Partial oxidation of methane on Pt-supported lanthanide doped ceria–zirconia oxides: Effect of the surface/lattice oxygen mobility on catalytic performance

Partial oxidation of methane into syngas at short contact times (5–15 ms) was studied in both steady-state and transient modes at temperatures up to 850 °C in realistic feeds (CH4 content up to 20%, CH4/O2 = 2) with a minimum impact of mass and heat transfer for structured catalysts carrying Pt/Ln0.3Ce0.35Zr0.35O2−y (Ln = La, Pr, Gd) as thin layers on walls of corundum channel substrates. Oxygen mobility and reactivity of the active phase were characterized by oxygen isotope heteroexchange, temperature-programmed O2 desorption and CH4 reduction, isothermal pulse reduction by methane with wide variation of CH4 concentrations and TAP pulse studies. Experimental data point towards a selective oxidation of methane into syngas via a direct route with oxygen-assisted methane activation.
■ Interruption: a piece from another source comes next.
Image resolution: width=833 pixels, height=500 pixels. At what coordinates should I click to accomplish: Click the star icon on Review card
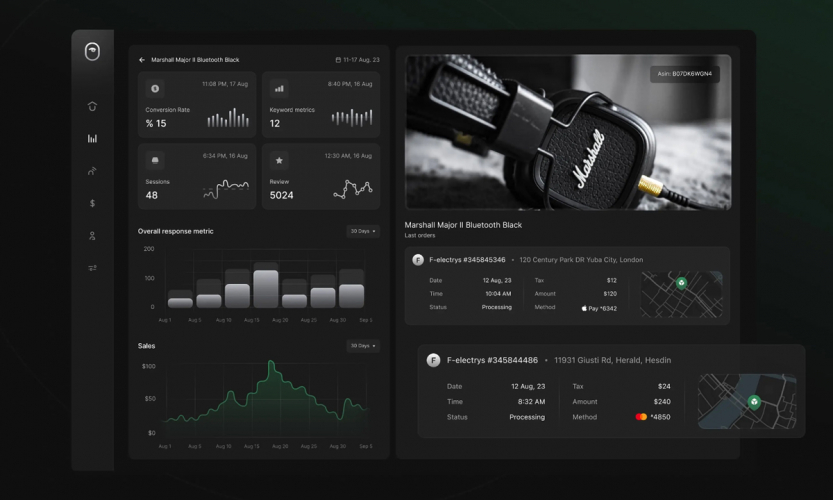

This mechanistic feature is related to the strong Pt-support interaction stabilizing highly dispersed oxidic Pt species less active in CH4 and syngas combustion than metallic Pt clusters. Support activates O2 molecules and supplies active oxygen species to Pt sites. A high rate of oxygen diffusion on the surface and in the bulk of the support and Pt-support oxygen spillover stabilizes Pt in a well dispersed partially oxidized state while preventing coking at high concentrations of CH4 in the feed.